#### Requests
• a. Answer these questions about the mailing-list thread on CVE-2024-26628, one answer per line, marked (i), (ii), (iii):
(i) Under what condition does svm_range_evict_svm_bo_worker take the mmap_read_lock?
(ii) According to Lee Jones, what does the patch fix?
(iii) What affiliation appears under Michal Hocko's name in his signature?
• b. Pick up the mailing-list thread on CVE-2024-26628 after its final line and carry it forward.

2024-03-08 12:50:44

by Michal Hocko

[permalink] [raw]
Subject: Re: CVE-2024-26628: drm/amdkfd: Fix lock dependency warning

On Wed 06-03-24 06:46:11, Greg KH wrote:
[...]
> Possible unsafe locking scenario:
>
> CPU0 CPU1
> ---- ----
> lock(&svms->lock);
> lock(&mm->mmap_lock);
> lock(&svms->lock);
> lock((work_completion)(&svm_bo->eviction_work));
>
> I believe this cannot really lead to a deadlock in practice, because
> svm_range_evict_svm_bo_worker only takes the mmap_read_lock if the BO
> refcount is non-0. That means it's impossible that svm_range_bo_release
> is running concurrently. However, there is no good way to annotate this.

OK, so is this even a bug (not to mention a security/weakness)?
--
Michal Hocko
SUSE Labs


2024-03-14 11:09:48

by Lee Jones

[permalink] [raw]
Subject: Re: CVE-2024-26628: drm/amdkfd: Fix lock dependency warning

On Fri, 08 Mar 2024, Michal Hocko wrote:

> On Wed 06-03-24 06:46:11, Greg KH wrote:
> [...]
> > Possible unsafe locking scenario:
> >
> > CPU0 CPU1
> > ---- ----
> > lock(&svms->lock);
> > lock(&mm->mmap_lock);
> > lock(&svms->lock);
> > lock((work_completion)(&svm_bo->eviction_work));
> >
> > I believe this cannot really lead to a deadlock in practice, because
> > svm_range_evict_svm_bo_worker only takes the mmap_read_lock if the BO
> > refcount is non-0. That means it's impossible that svm_range_bo_release
> > is running concurrently. However, there is no good way to annotate this.
>
> OK, so is this even a bug (not to mention a security/weakness)?

Looks like the patch fixes a warning which can crash some kernels. So
the CVE appears to be fixing that, rather than the impossible deadlock.

--
Lee Jones [李琼斯]

2024-03-20 15:33:33

by Michal Hocko

[permalink] [raw]
Subject: Re: CVE-2024-26628: drm/amdkfd: Fix lock dependency warning

On Thu 14-03-24 11:09:38, Lee Jones wrote:
> On Fri, 08 Mar 2024, Michal Hocko wrote:
>
> > On Wed 06-03-24 06:46:11, Greg KH wrote:
> > [...]
> > > Possible unsafe locking scenario:
> > >
> > > CPU0 CPU1
> > > ---- ----
> > > lock(&svms->lock);
> > > lock(&mm->mmap_lock);
> > > lock(&svms->lock);
> > > lock((work_completion)(&svm_bo->eviction_work));
> > >
> > > I believe this cannot really lead to a deadlock in practice, because
> > > svm_range_evict_svm_bo_worker only takes the mmap_read_lock if the BO
> > > refcount is non-0. That means it's impossible that svm_range_bo_release
> > > is running concurrently. However, there is no good way to annotate this.

#### Source data
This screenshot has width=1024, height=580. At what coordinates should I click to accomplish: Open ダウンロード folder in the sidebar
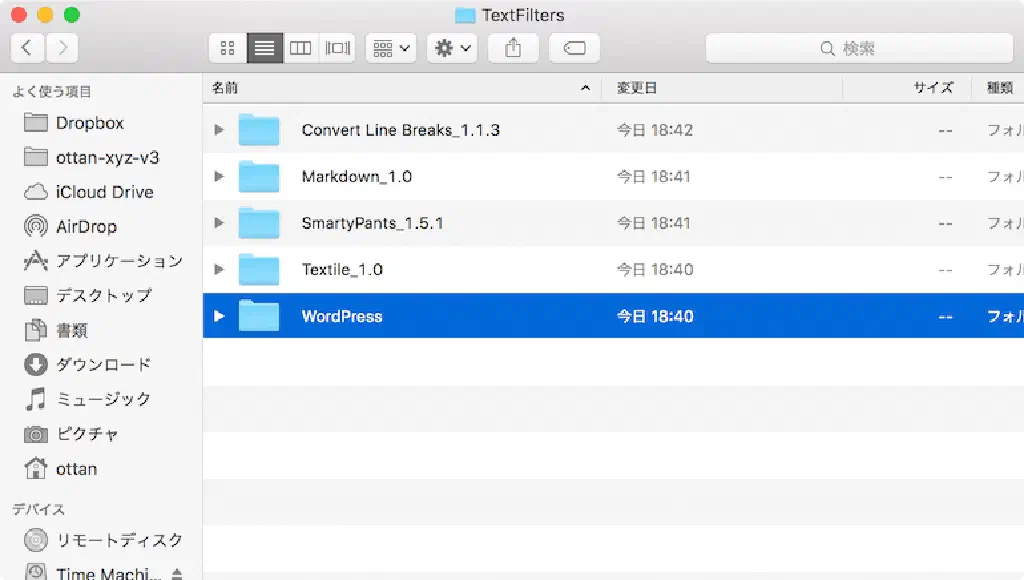click(x=103, y=365)
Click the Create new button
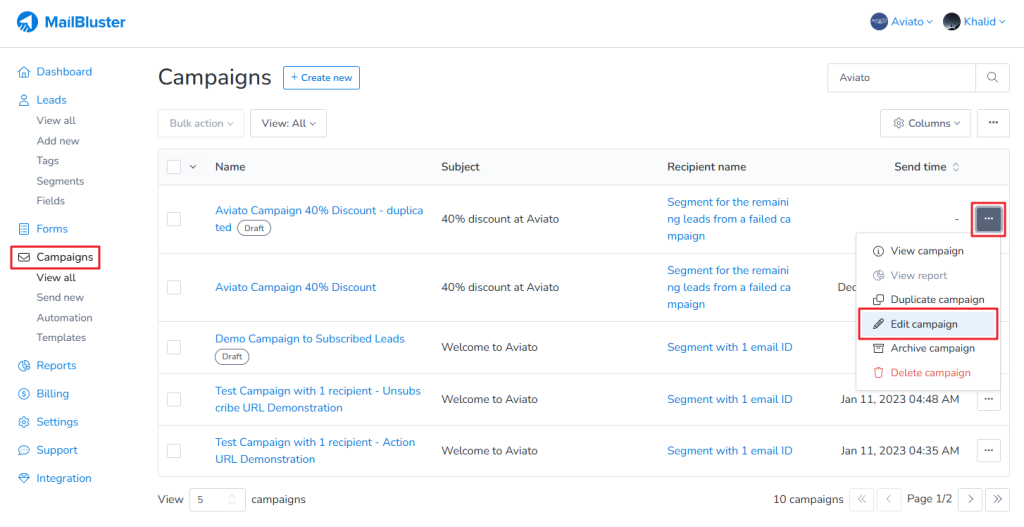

#### Task answers
• a.
(i) Only if the BO refcount is non-0.
(ii) A warning that can crash some kernels, rather than the impossible deadlock.
(iii) SUSE Labs.

• b.
> >
> > OK, so is this even a bug (not to mention a security/weakness)?
>
> Looks like the patch fixes a warning which can crash some kernels. So
> the CVE appears to be fixing that, rather than the impossible deadlock.

Are you talking about lockdep warning or anything else?
--
Michal Hocko
SUSE Labs

2024-03-20 15:47:49

by Lee Jones

[permalink] [raw]
Subject: Re: CVE-2024-26628: drm/amdkfd: Fix lock dependency warning

On Wed, 20 Mar 2024, Michal Hocko wrote:

> On Thu 14-03-24 11:09:38, Lee Jones wrote:
> > On Fri, 08 Mar 2024, Michal Hocko wrote:
> >
> > > On Wed 06-03-24 06:46:11, Greg KH wrote:
> > > [...]
> > > > Possible unsafe locking scenario:
> > > >
> > > > CPU0 CPU1
> > > > ---- ----
> > > > lock(&svms->lock);
> > > > lock(&mm->mmap_lock);
> > > > lock(&svms->lock);
> > > > lock((work_completion)(&svm_bo->eviction_work));
> > > >
> > > > I believe this cannot really lead to a deadlock in practice, because
> > > > svm_range_evict_svm_bo_worker only takes the mmap_read_lock if the BO
> > > > refcount is non-0. That means it's impossible that svm_range_bo_release
> > > > is running concurrently. However, there is no good way to annotate this.
> > >
> > > OK, so is this even a bug (not to mention a security/weakness)?
> >
> > Looks like the patch fixes a warning which can crash some kernels. So
> > the CVE appears to be fixing that, rather than the impossible deadlock.
>
> Are you talking about lockdep warning or anything else?

Anything that triggers a BUG() or a WARN() (as per the splat in the
commit message). Many in-field kernels are configured to panic on
BUG()s and WARN()s, thus triggering them are presently considered local
DoS and attract CVE status.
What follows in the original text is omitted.